Au moment de mettre mon portable sur mes genoux habillés de pantalons de pyj’ en flanalette, les mots volent en moi. De retour du Trident – et malgré la fatigue – le spectacle orchestré par Lepage me laisse dans un état d’émerveillement me forçant à prendre le clavier pour vous partager mes impressions.
Ce qu’elle était attendue, cette reprise de Robert Lepage avec Labrèche. Le visage connu du petit écran a même su convaincre mes semblables que je ne croise jamais les soirs de spectacles – et même s’ils avancent le contraire sur leurs tribunes respectives – à sortir de chez eux, se déplacer pour aller voir un show qu’ils ont annoncé. C’est dire l’engouement pour la pièce 1 de la saison 2013-2014 du Théâtre du Trident. J’ai même vu une caméra de TVA. J’ai aussi fait un X au calendrier.
C’est justement ce en quoi réside le tour de force de la production. Tendre la main au téléphile, à celui qui ne met jamais les pieds au Trident, au Périscope, à La Bordée ou à Premier Acte. L’immersion se fait sans heurt dans cette pièce commençant même par un générique d’ouverture qu’on croirait extrait d’un téléroman ou d’un film. La structure narrative et les changements de scène sont dynamiques, les décors réalistes. Même l’espace de jeu a été rétréci comme pour reprendre le cadrage d’une caméra vidéo. Un dispositif scénique en mouvance constante donnant lieu à des prouesses captivantes. Référence, ici, au travail de Wellesley Robertson III interprétant le rôle muet du trompettiste Miles Davis. Un acrobate qui joue de l’équilibre comme un pantin sans fil dans ce cube tournoyant sans cesse sur lui-même.
Mais c’est Marc Labrèche qui porte le spectacle sur ces épaules dans un monologue quasi ininterrompu de près de deux heures sans entracte. Si sa livraison du texte se fait sans l’ombre d’un faux pas verbal – d’un enfargeage entre deux mots comme il s’en voit si souvent au théâtre – son niveau de jeu ne s’éloigne cependant pas assez du personnage télévisuel si racé que le comédien a su peaufiner au fil des années. Une impression qui toutefois s’efface, au 3/4 de la représentation lorsque son personnage confie sa peine au thérapeute en hypnose à qui il demandera de le libérer de son lourd chagrin d’amour. Une scène écrite avec finesse et intelligence, d’ailleurs. À l’image de ce texte lepagien qui accote les mots de Cocteau enrobé dans une mise en scène de luxe hautement ingénieuse.

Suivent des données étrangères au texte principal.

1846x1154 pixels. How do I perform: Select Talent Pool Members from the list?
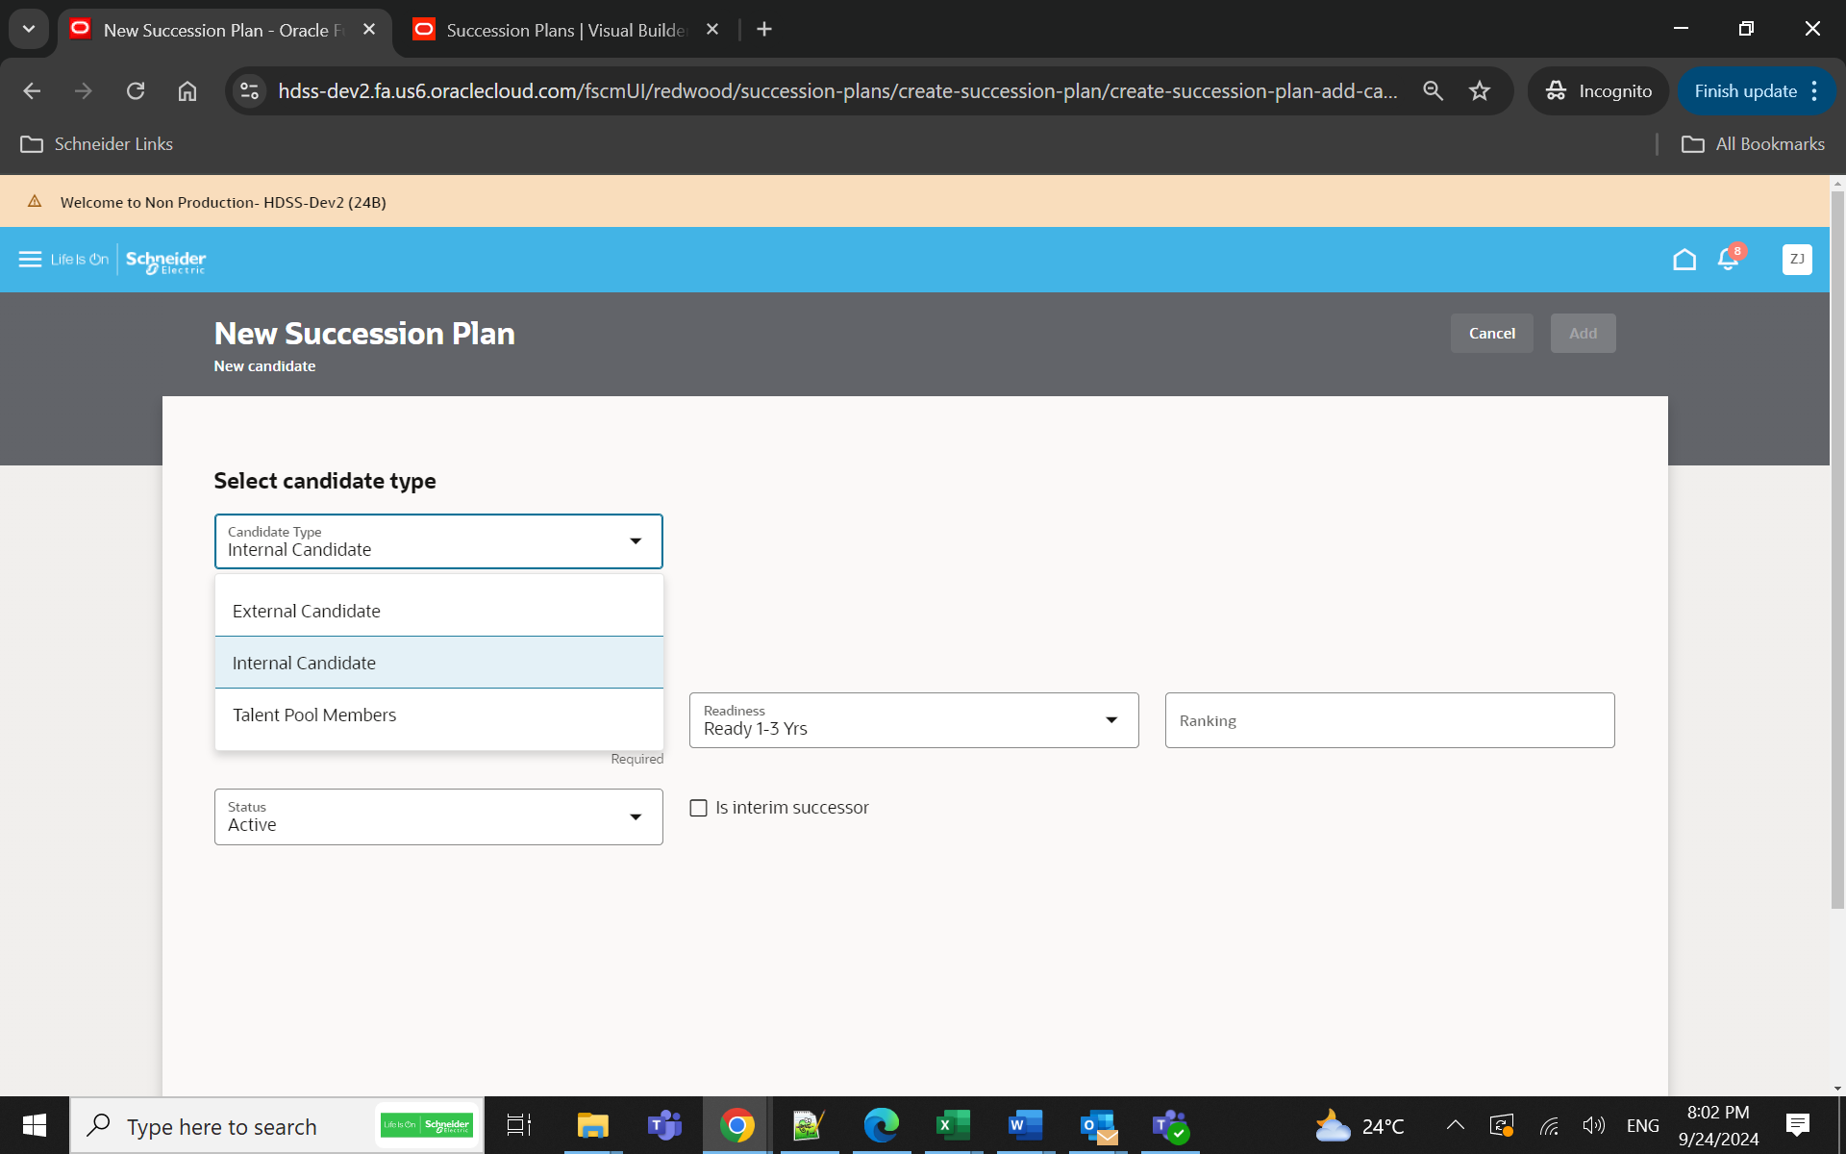point(313,714)
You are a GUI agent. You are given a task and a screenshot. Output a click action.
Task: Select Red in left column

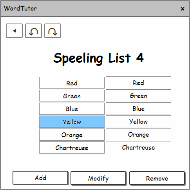72,83
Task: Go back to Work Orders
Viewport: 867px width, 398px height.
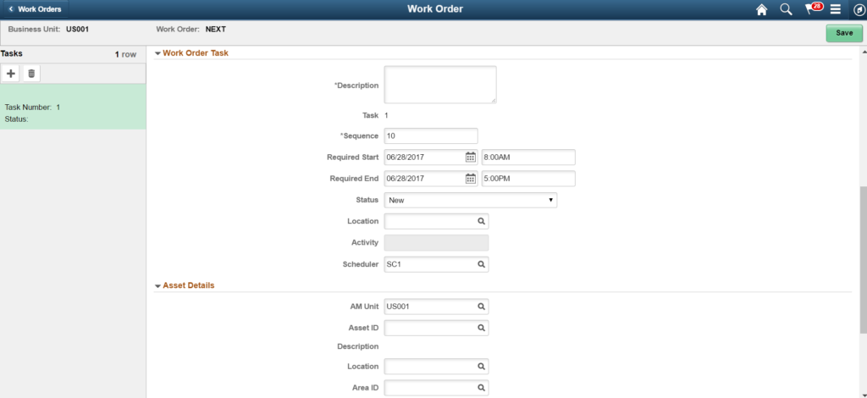Action: [x=34, y=9]
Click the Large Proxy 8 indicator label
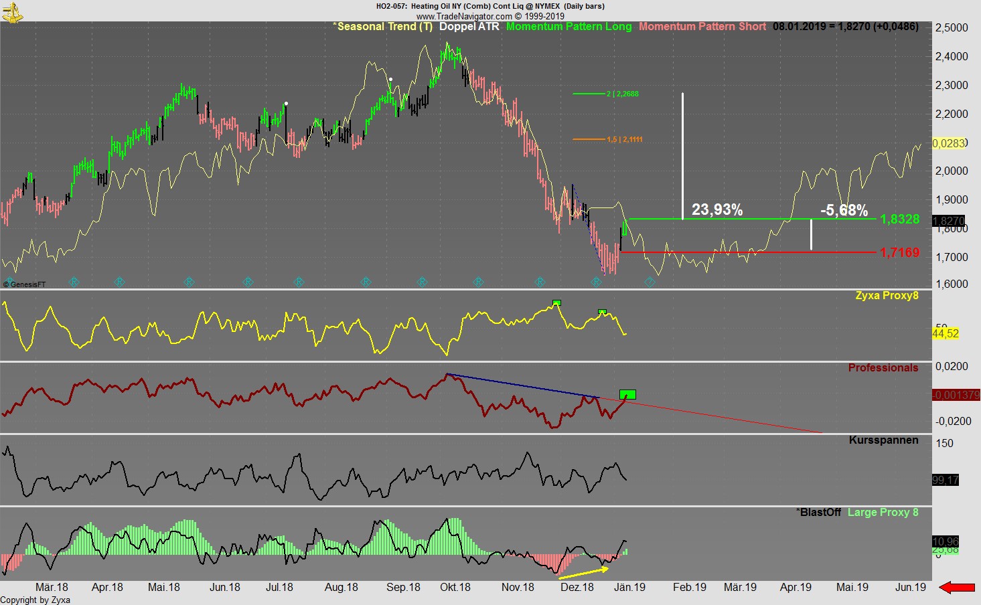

Nul doute que Les aiguilles et l’opium livre la marchandise et saura, je l’espère, conquérir de nouveaux adeptes (ou abonnées du Trident, encore mieux) pour le théâtre. Reste seulement à souhaiter que ces néophytes sachent faire la part des choses. Ou, en d’autres mots, qu’ils ne s’attendent pas à voir pareil ravissement pour les yeux à chaque fois. Tous n’ont pas l’expertise, la technologie et le budget de Ex Machina lorsque vient le temps de concevoir un décor. Parce qu’à ce niveau-là, ce soir, c’était du bonbon.